The Canadian Association of Law Libraries currently has approximately 500 members representing a wide variety of law library interests across Canada. It provides a forum for the exchange of information and ideas among members, fosters cooperation among Canadian law libraries, and plays an active role in promoting access to legal information for all Canadians. CALL has addressed digital locks within the context of Bill C-32, noting the implications for access to law:

Libraries and other knowledge institutions are increasingly dependent on works in digital form and are acutely affected by the deployment of TPMs to limit access to or use of copyrighted materials. Vendors should not be permitted to undermine the balanced rights users have been granted by the fair dealing clauses of the Act. Vendors should not be permitted, as part of their business model, to make otherwise fair (and therefore legal) dealings with copyrighted materials effectively illegal. Effecting what is or is not legal in our society is the job of our legislature. To say that this issue is fairly resolved because purchasers have a choice not to buy materials with digital locks is disingenuous and misleading. Vendors often have exclusive rights to sell particular content, and libraries and knowledge institutions have a mandate to meet all of the research and educational needs of their users. It is rarely possible for us to purchase the same content from any alternative vendor, let alone one who has chosen not to prevent what are legal uses of the material under the Copyright Act.

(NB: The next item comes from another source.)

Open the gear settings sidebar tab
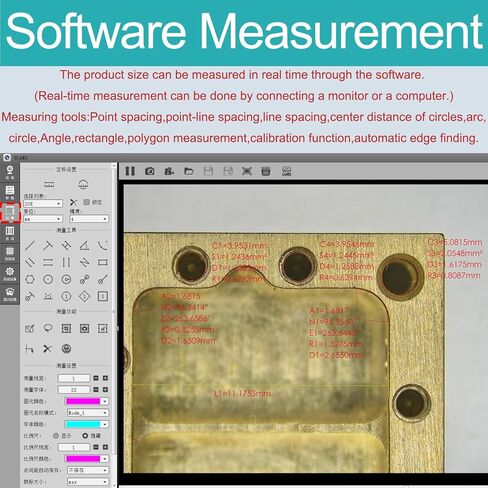This screenshot has height=488, width=488. pos(10,273)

Our clients want to transfer content to portable devices for use in courtrooms, classrooms and at home, for legitimate research and academic scholarship. Technological means are being applied to electronic media in our libraries, whereas our clients were previously able to borrow print materials for home use and study. Increasingly, users of legal information who are not affiliated with a library, such as lay litigants, members of the public and some students, are being deprived of access to the law because of licensing restrictions. Such information, previously provided in book form on open library shelves, now lies on the other side of the digital divide.

Recommendation 5:
We recommend that the proposed wording in Bill C-32 be changed so that any uses that qualify under the fair dealing provisions would not be subject to the anticircumvention prohibitions in the Act. This will prevent the erosion of user rights in the Act, ensure that fair dealing will remain technologically neutral, and ensure that TPMs are designed to accommodate fair dealing in the digital environment.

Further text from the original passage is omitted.